Den of the Cyphered Wolf

Friday, June 20, 2014

Movie Review: Pain and Gain


Here's my dirty little secret. I love Micheal Bay. See I never saw the Transformer movies so my experience with him is, The Rock, Bad Boys, Bad Boys 2, and the fun but kind of stupid Armageddon. Apart from speculative fiction I make it no secret that action is my favorite genre and Bay knows how to blow up shit real good. It's what he does people.

More over Bay is the type of guy who won't even pretend to try to take his his premise seriously. And divorced from pretentious melodrama and moralizing he's one of the most fun directors alive. While it can sometimes be embarrassing and insulting his movie's tendencies to not dwell on message make them fun.

Pain and Gain feels like it has something to say but would rather just sit back while everybody else makes an ass of themselves. That might be disappointing to a lot of people but it also is what makes the movie good. The movie doesn't have to work very hard to convince the audience that these guys are absolutely insane because their narration does that for it. The movie can instead focus on being  ...  fun. Not dramatic, not profound, but fun.

Unlike his other outings rather than action this one moves by its sardonic wit.

Our protagonist Daniel Lugo, fully buys into the American dream and makes the mistake of fully believing he's smarter than really is. That he "deserves it". I've said previously that people don't deserve anything, but this guy, this guy he deserves an epic ass beating.  We get to watch as he and his buddies get "you are an idiot" pounded into them.

He concocts a crazy scheme to get rich guy to sign over his fortune to him.

What makes the movie funny is that Lugo and his buddies, in this specific aspect mostly Paul Doyle, played by The Rock have the mentality of children. I mean it. If it weren't for the torture and violence their lines sound like they could be coming out of 12 year-olds. And that's what's so hilarious.

These guys think they're criminal masterminds when they are children, no, worse than children because children have the excuse of being children.

The story progresses about how you would expect but again what makes it is how self-delusional every character is. I said that the movie feels like it has something to say and that's more or less it. "Deserve ain't got nothin' to do with it"

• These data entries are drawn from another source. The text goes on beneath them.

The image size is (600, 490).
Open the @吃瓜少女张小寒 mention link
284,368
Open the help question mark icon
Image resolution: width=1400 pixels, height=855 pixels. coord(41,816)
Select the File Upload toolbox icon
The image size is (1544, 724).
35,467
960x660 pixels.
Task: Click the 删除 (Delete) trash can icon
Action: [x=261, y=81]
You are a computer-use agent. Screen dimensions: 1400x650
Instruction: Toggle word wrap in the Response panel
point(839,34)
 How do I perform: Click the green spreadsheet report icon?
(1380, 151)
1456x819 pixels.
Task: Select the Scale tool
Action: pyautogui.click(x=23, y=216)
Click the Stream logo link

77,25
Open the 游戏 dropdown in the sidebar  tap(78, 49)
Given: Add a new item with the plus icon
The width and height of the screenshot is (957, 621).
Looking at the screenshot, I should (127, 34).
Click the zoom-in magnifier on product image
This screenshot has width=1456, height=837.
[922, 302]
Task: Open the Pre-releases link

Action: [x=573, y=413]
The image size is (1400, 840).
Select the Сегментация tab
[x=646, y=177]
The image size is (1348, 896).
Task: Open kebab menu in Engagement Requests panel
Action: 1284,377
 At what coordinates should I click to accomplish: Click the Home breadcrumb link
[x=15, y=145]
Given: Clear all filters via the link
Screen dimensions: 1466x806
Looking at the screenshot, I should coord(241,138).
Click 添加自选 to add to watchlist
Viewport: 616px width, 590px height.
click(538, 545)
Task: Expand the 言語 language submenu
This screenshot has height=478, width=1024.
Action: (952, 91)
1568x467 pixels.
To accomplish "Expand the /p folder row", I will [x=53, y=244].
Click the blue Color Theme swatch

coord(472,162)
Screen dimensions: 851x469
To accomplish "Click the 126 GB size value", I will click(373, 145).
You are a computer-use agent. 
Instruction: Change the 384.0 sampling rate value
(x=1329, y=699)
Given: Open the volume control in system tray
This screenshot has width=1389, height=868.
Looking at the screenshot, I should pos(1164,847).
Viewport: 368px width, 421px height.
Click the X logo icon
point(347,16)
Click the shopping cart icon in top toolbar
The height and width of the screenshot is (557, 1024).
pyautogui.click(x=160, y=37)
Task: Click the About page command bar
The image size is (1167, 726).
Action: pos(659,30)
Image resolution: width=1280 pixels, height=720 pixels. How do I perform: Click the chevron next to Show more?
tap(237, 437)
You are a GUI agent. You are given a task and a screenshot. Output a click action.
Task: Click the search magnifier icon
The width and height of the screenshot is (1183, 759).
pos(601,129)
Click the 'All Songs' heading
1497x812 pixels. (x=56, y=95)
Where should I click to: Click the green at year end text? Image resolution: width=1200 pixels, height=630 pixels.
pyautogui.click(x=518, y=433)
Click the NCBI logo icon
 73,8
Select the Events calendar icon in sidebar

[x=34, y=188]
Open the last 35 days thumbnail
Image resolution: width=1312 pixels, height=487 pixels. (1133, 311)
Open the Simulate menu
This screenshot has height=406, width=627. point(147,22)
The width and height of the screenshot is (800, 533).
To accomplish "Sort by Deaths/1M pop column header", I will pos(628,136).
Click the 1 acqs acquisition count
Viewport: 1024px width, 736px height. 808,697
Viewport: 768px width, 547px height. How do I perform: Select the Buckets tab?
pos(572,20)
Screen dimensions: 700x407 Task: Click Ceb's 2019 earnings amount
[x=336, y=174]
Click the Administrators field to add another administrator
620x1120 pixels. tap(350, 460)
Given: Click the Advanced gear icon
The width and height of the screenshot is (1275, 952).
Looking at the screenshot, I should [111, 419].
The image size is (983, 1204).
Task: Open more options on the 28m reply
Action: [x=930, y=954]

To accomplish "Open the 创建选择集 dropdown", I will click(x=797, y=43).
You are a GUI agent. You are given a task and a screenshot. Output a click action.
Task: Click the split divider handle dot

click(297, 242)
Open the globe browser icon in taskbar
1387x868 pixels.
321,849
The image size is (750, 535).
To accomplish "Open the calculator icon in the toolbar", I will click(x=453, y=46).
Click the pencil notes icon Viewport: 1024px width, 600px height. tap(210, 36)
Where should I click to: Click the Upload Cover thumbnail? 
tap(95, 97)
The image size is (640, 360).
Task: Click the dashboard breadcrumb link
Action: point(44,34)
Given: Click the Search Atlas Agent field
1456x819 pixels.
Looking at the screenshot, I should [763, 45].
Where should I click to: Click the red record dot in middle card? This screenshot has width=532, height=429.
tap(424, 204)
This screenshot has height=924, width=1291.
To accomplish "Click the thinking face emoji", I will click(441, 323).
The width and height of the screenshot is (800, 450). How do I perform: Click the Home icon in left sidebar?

The American Dream is A LIE! The pursuit of it is what makes these guys the idiotas they are while we the audience get to sit back and laugh knowing that there is no way these guys, these guys, THESE GUYS are smart enough to get away with this.

At the big show down we all know ends these types of movies it's clear, the movie isn't making some big statement about morality and how crime doesn't pay, but rather pointing a finger and pulling a Nelson Muntz that they were stupid enough to think they were smart enough to make the plan work in the first place.

And well. I'm not half the nice guy I pretend to be.



I'm an evil evil man. And as long as no real harm comes from it, i.e. fiction, I love laughing at the stupid.  And these guys are brilliantly stupid. It takes real brains to write characters who are this dumb and feel authentically dumb. While the movie is based on a true story Bay did what he wanted. Still it feels like somewhere down the line he was infuriated by somebody who thinks this way or by people constantly telling him, he thinks this way.

This isn't your normal heist gone wrong movie, where some unforeseeable detail causes the plan to collapse on itself, and you feel bad for the guys who are in too deep and know it.


Lugo has drunken so much of the Kool-aid he think's it's champagne and the characters around him are so stupid they wants some of the Cris too. And these aren't poor unfortunate souls duped by him sooo.

Schadenfreude biiach!

What potentially makes the movie profound his how these guys are stupid. Again there is some subtlety there because nobody goes to Bay movie for critiques on society. Get that shit outta here.

But the characters all ignore the obvious because they're overly concerned about masculinity, patriotism, and Christianity. All of which are meaningless social constructs especially, as interpreted by these dumb-asses.

What's really interesting on rewatches is the acting on Mark Wahlberg's part. Most movies like this hint that deep down the guy doesn't believe any of it and is only desperately clinging to the faith in order to keep his entire belief system afloat.

Nope not Lugo. He believes. Everything. Unshakably. You almost have to admire the little bugger... if it weren't for the upside down torture. And the car. Oh my god the car. If I read the movie wrong and there is some sort of sign that god hates these guys and wants to see them fail miserably. The car.

Wahlberg never breaks. Never falters. Lugo is Lugo and damn is he entertaining.